A tumultuous year in history, 1939 saw the outbreak of the devastating Second World War, one that would claim over 80 million lives.

With the war in at its peak, Britain, in September, abruptly declared India’s participation, without so much as consulting the Congress.

Subhash Chandra Bose had only then been removed from the presidency of the Congress over differences with Mahatma Gandhi. Setting these aside, he called upon Gandhi to launch a mass movement against the British decision.

Gandhi, however, was not convinced of the need for such a movement. An adamant Bose himself began to organise mass protests in Calcutta. The British threw him in prison, following which he went on a seven-day hunger strike. Relenting, the authorities put him under house arrest, under the surveillance of the CID. This wouldn’t stop Bose, who had already begun to mobilise his escape.

In January 1941, Bose informed his guards that he sought solitude. He locked himself in a room and refused to meet anyone. Every day, food was pushed into his room through the doorway.

On the night of January 16th, Sisir Bose, drove his black Wanderer W24 into 38/2, Elgin Road, Bose’s residence – a routine visit from a nephew. What was not routine, however, was that when the car drove out, it had not one, but two men.

Seated in the rear, with the door gingerly left open was a tall, bearded man in a long brown coat. Mohammad Ziauddin, as he identified himself, claimed to be an insurance agent from North India. Only once they were at a safe distance from the residence did he shut the door on his side.

When the police would later come to investigate, they would be told that they heard only one door closing.

By the time the British realised that one of India’s most influential leaders had escaped from right under their noses, Bose was long gone. He boarded a train to Delhi at Gomoh Railway station in Bihar, recently renamed after him. From Delhi, Bose reached Peshawar in Pakistan.

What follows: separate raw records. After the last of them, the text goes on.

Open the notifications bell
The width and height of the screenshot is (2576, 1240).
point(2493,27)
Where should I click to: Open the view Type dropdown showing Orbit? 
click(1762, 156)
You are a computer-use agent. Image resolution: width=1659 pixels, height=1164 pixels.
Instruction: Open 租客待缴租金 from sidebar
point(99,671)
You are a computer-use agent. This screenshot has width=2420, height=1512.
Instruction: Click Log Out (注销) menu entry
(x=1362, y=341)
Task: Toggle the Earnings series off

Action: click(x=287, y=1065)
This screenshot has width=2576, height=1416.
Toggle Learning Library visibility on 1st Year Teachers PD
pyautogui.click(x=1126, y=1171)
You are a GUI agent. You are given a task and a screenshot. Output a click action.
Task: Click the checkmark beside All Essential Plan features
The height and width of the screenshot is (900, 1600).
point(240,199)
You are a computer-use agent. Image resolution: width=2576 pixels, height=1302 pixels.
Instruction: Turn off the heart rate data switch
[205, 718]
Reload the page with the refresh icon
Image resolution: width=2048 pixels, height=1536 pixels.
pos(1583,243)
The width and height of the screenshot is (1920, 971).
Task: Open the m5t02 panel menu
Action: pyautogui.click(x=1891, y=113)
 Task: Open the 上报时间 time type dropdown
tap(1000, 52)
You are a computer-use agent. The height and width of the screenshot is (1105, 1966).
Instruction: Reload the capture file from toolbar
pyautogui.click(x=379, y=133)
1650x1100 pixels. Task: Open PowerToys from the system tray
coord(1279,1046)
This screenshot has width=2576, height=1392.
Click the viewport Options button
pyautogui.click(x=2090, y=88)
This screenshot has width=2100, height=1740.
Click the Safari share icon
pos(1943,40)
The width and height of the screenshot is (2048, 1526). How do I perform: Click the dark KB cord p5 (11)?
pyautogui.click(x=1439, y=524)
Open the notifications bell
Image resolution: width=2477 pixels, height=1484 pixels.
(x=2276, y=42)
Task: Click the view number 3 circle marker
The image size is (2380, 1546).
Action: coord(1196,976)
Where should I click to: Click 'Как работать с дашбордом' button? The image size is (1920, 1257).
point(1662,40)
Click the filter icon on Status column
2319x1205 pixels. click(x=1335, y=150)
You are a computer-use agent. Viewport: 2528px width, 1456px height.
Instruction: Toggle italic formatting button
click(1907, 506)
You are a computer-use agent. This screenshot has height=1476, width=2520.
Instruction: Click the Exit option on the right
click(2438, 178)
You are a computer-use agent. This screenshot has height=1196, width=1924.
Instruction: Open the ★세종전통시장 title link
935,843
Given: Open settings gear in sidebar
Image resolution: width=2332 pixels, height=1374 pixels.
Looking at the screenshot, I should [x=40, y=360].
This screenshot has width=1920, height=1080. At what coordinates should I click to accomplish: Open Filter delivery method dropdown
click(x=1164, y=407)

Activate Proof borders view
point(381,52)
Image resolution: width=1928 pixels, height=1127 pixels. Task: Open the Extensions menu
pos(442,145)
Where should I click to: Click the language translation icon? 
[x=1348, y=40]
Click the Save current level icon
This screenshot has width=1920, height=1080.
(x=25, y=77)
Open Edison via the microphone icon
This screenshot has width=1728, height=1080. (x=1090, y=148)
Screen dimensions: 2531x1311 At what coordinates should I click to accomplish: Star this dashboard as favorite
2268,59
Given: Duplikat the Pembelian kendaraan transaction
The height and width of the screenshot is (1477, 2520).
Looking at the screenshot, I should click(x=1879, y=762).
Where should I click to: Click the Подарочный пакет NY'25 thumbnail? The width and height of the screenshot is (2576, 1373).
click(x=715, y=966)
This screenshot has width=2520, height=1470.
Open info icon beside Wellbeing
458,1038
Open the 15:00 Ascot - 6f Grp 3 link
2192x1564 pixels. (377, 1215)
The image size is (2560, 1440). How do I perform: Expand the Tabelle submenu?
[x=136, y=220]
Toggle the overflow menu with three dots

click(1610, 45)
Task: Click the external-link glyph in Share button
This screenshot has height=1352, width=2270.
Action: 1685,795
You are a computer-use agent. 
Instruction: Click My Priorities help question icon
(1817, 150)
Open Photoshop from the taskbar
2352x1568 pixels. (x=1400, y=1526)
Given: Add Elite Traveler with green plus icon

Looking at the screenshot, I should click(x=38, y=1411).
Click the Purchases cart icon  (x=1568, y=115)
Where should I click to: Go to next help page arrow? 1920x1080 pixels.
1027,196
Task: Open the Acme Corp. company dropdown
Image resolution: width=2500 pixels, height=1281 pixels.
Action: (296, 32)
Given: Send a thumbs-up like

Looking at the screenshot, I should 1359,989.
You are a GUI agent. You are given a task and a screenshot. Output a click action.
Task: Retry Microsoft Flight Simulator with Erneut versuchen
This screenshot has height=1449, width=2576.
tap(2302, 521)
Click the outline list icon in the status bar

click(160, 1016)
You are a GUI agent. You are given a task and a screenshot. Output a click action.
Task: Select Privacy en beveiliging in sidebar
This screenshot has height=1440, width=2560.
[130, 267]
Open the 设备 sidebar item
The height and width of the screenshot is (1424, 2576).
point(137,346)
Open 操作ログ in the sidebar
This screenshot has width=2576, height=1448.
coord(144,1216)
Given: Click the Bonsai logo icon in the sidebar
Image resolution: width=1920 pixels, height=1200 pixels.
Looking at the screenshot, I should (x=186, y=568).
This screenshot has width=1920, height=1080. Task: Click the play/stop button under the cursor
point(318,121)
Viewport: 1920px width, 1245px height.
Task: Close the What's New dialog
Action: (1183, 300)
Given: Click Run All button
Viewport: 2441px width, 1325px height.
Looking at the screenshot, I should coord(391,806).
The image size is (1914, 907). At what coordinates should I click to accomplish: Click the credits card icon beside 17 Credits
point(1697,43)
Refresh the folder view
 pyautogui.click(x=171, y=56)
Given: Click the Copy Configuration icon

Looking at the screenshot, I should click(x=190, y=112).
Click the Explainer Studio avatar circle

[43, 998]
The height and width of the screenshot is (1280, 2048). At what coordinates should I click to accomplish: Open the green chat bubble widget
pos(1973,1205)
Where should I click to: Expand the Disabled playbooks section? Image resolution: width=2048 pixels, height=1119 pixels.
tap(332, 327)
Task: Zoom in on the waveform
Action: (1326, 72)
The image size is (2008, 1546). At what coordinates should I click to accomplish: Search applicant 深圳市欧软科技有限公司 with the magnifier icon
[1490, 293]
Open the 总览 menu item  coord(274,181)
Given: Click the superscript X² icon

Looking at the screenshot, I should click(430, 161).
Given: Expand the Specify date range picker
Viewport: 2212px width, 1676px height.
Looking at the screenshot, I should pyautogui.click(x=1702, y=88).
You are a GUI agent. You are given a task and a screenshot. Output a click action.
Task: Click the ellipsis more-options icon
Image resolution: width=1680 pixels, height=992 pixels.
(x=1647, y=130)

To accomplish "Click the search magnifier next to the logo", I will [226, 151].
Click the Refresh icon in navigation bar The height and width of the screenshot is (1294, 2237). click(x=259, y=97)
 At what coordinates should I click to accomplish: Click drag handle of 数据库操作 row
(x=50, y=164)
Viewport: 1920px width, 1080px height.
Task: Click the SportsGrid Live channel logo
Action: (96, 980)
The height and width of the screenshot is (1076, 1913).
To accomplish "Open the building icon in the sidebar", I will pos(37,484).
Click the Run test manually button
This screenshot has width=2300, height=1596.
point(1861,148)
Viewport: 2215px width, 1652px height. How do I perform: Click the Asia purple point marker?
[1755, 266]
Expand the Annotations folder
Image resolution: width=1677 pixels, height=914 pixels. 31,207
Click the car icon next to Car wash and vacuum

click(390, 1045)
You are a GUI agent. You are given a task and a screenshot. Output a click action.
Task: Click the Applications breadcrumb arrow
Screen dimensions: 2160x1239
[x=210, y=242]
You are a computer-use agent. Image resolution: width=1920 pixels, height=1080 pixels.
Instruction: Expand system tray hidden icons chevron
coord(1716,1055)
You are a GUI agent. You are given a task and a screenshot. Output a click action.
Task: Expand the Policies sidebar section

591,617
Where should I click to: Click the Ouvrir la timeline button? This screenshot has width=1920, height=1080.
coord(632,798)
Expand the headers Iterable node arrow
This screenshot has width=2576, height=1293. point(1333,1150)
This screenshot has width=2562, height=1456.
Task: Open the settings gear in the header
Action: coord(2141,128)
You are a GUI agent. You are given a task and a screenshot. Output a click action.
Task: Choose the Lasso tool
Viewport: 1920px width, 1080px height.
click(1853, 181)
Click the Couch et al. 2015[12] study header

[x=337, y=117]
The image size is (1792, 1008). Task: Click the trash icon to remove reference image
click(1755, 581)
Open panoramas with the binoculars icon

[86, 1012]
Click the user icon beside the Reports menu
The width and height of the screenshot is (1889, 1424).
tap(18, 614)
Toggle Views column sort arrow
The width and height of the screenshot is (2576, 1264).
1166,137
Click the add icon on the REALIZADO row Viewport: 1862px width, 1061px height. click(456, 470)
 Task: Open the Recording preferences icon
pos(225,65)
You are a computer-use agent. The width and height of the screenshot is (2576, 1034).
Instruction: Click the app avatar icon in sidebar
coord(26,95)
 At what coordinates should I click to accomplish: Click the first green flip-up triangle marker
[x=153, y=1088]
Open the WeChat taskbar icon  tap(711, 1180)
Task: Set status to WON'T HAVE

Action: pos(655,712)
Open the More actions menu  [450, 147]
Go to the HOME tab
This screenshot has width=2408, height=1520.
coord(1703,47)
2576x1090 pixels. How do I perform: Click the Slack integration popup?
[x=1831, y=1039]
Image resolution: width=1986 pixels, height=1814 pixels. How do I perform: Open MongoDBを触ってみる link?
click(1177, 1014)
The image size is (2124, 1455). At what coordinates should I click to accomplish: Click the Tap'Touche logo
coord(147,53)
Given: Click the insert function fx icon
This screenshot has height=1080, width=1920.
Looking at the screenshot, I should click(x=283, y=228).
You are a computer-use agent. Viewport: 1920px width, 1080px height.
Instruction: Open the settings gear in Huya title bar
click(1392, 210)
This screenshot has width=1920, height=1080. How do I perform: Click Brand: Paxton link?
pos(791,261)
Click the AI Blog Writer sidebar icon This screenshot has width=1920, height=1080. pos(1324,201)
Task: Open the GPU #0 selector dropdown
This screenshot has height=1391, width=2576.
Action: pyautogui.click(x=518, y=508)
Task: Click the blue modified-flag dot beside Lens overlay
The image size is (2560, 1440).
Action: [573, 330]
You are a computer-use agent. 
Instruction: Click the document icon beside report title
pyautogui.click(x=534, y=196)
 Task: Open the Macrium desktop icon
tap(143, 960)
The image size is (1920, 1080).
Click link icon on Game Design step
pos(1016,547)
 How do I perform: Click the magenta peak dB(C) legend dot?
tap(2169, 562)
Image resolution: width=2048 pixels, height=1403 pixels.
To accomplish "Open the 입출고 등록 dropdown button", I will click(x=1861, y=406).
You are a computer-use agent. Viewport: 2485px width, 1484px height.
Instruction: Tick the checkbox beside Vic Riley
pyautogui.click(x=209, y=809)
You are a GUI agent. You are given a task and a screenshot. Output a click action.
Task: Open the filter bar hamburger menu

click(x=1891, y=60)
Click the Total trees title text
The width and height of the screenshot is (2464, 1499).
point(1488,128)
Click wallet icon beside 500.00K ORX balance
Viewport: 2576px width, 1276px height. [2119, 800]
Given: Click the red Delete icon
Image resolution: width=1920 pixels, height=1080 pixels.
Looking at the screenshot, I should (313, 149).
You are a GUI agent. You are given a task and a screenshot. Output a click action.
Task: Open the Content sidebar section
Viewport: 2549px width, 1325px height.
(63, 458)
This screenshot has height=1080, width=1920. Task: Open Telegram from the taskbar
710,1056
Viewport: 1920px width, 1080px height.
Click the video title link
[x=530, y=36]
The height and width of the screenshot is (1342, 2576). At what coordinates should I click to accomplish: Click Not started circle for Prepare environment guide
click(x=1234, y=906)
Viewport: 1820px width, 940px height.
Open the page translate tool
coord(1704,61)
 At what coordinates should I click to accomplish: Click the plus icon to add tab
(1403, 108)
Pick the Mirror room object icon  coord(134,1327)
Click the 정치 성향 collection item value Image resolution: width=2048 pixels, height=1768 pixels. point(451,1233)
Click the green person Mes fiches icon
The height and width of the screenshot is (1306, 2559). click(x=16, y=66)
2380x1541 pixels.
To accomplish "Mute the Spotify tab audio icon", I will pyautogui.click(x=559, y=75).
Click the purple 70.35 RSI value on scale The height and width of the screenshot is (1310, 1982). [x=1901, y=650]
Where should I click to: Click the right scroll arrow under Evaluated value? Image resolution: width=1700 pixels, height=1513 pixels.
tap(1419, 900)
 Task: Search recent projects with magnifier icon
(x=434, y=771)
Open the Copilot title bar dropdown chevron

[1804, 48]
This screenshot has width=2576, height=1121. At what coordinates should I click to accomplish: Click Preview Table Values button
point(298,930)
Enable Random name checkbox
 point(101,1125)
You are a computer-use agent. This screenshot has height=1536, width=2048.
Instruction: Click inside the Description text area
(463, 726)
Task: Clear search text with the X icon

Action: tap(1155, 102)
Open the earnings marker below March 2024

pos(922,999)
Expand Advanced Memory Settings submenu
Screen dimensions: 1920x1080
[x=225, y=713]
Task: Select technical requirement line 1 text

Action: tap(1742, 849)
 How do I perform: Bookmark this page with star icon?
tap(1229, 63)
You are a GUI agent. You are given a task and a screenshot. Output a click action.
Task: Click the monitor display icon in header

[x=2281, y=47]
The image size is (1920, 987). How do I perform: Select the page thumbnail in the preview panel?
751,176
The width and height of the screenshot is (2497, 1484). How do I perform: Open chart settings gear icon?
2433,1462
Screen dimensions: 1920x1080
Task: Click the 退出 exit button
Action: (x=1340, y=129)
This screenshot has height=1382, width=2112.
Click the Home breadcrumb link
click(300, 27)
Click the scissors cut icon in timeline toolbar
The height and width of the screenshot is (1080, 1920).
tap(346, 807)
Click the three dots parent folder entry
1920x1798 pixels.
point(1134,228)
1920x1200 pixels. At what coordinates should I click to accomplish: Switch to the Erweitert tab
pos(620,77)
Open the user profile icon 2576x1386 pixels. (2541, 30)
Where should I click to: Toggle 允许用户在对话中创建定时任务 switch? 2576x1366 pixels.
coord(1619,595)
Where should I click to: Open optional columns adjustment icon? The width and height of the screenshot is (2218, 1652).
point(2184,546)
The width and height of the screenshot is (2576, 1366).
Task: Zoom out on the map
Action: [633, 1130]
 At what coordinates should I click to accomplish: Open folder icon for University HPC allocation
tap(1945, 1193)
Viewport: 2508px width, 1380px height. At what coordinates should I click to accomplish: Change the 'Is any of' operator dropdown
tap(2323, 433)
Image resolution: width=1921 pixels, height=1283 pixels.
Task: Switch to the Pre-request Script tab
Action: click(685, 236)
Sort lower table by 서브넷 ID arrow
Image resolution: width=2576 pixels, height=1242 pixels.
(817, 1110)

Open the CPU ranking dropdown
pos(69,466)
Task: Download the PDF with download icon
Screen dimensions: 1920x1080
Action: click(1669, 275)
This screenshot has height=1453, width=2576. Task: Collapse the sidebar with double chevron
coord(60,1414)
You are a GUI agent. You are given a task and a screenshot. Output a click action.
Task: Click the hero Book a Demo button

Through the arduous journey, Bose would assume many disguises. In Afghanistan, he was a deaf and mute pilgrim, wandering through tribal lands. Later, he was an Iranian insurance agent. He would reach Moscow as Italian nobleman Count Orlando Mazzotta. Meanwhile, the police swarmed the country in search of Bose. The British would even stop a Japanese ship and have it searched in China. There was no sign of the Bengali hero.

The search ended when German radio would announce, in April 1941, that Indian leader Subhas Chandra Bose had arrived in Berlin. Here, he set up a Free India Centre, launched his Azad Hind Radio and mobilised support among the Axis powers for India’s freedom struggle. While the British gaped, ecstatic Indians both in India and overseas tuned into radio broadcasts from Berlin to hear him speak.

From Berlin, he would journey to Japan, Singapore and Rangoon (today’s Myanmar), among other places, organising the biggest armed struggle for India’s independence. Netaji, as he is fondly remembered, however, would never have the chance to return to the motherland he dedicated his life to.